1. A Sprain Involves the Ligaments

Sprains are a very common ankle injury and anyone who plays sports is liable to have one or more in their lifetime. The ankle turns outward (more common) or inward, and the ligaments are either strained or torn. It usually happens when you plant your foot awkwardly, are on uneven ground, or sometimes shoes that don't offer enough support are the culprit. Sprains cause pain, swelling, bruising and some instability of the ankle, depending on the severity.

2. R.I.C.E. Not Just a Side Dish

R.I.C.E. stands for Rest, Ice, Compression and Elevation. It is the recommended course of treatment for sprains at home. First, you need to rest your ankle to allow it time to heal. Next you need to ice your sprained ankle to reduce swelling. Fifteen to 20 minutes, several times a day is best. Use compression bandages to wrap the ankle and help provide stability. Elevating your ankle above your heart for the majority of the first 48 hours after an injury occurs will also help to reduce swelling. An over the counter anti-inflammatory drug can help with managing the pain as well as reducing swelling.

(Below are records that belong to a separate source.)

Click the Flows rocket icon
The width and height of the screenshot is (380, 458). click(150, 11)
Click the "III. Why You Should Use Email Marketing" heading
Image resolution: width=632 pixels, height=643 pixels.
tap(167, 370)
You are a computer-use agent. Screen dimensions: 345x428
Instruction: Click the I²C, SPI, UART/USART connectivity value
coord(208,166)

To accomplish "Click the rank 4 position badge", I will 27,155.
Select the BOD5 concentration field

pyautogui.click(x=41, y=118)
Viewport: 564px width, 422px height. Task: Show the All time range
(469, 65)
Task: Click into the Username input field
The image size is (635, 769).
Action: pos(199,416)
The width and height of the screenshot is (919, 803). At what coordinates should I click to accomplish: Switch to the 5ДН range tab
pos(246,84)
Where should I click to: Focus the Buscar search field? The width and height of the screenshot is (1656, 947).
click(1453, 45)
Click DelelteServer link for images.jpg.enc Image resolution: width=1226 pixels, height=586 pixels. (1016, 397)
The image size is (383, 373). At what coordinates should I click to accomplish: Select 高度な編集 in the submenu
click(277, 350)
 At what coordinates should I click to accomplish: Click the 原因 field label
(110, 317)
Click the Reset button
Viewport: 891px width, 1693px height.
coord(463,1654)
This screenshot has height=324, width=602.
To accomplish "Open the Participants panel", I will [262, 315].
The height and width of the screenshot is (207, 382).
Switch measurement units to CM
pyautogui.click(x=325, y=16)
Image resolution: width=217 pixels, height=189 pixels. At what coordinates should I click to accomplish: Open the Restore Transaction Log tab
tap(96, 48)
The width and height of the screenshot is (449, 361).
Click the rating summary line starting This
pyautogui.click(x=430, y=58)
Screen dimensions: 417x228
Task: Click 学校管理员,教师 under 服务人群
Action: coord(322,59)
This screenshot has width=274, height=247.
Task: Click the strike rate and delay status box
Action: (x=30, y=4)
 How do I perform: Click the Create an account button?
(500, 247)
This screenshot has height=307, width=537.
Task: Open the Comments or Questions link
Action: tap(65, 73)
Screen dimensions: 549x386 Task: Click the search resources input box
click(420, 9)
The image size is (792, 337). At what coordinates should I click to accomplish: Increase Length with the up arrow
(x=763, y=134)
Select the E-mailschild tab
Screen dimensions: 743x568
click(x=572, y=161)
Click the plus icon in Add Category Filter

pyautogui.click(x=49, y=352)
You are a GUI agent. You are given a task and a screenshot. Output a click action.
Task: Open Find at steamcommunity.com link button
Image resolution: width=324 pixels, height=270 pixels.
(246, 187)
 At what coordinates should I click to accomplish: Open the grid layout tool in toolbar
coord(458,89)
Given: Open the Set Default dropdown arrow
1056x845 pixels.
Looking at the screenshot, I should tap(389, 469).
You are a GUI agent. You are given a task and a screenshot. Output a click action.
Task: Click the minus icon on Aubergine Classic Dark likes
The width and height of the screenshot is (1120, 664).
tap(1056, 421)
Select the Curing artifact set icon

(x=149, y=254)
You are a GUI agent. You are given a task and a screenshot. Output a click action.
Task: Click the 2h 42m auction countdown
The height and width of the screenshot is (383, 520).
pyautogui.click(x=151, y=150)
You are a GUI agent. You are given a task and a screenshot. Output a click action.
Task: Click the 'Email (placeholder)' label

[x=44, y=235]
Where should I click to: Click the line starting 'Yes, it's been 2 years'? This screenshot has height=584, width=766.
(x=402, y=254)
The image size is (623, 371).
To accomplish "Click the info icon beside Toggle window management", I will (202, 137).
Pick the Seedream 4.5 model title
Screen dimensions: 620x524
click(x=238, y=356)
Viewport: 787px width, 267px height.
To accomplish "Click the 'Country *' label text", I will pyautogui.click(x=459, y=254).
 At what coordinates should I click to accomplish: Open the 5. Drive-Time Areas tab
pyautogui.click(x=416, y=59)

3. When to Seek Medical Treatment

If you don't start to see some improvement in five to seven days, seek the advice of a physician, as you may have a second or third degree tear which will require more extensive treatment and therapy. See a doctor sooner if you have a loss of sensation in the foot, or if you can't even walk four steps even with a limp. These symptoms could indicate a more serious issue. X-rays may be ordered to rule out a fracture.

4. Strengthening to Prevent Future Sprains

It's best to learn some exercises from a sports medicine specialist or physical therapist to try and prevent future ankle sprains. Once you've sprained an ankle, you're more likely to do it again as those tendons have already been stretched further than they should be and are weakened. Focusing on strengthening the muscles that prevent the ankle from turning should help you to minimize the risk of future sprains.

5. Resuming Regular Activities

Before resuming regular activities, evaluate your footwear and decide if you might benefit from more supportive shoes. You can return to some sports activities fairly quickly after a sprain, provided they don't stress the injury. Bicycling and swimming are two sports that would probably serve you well while your ankle is healing. You may want to consider an ankle brace for another one to two months after the injury to give it added support.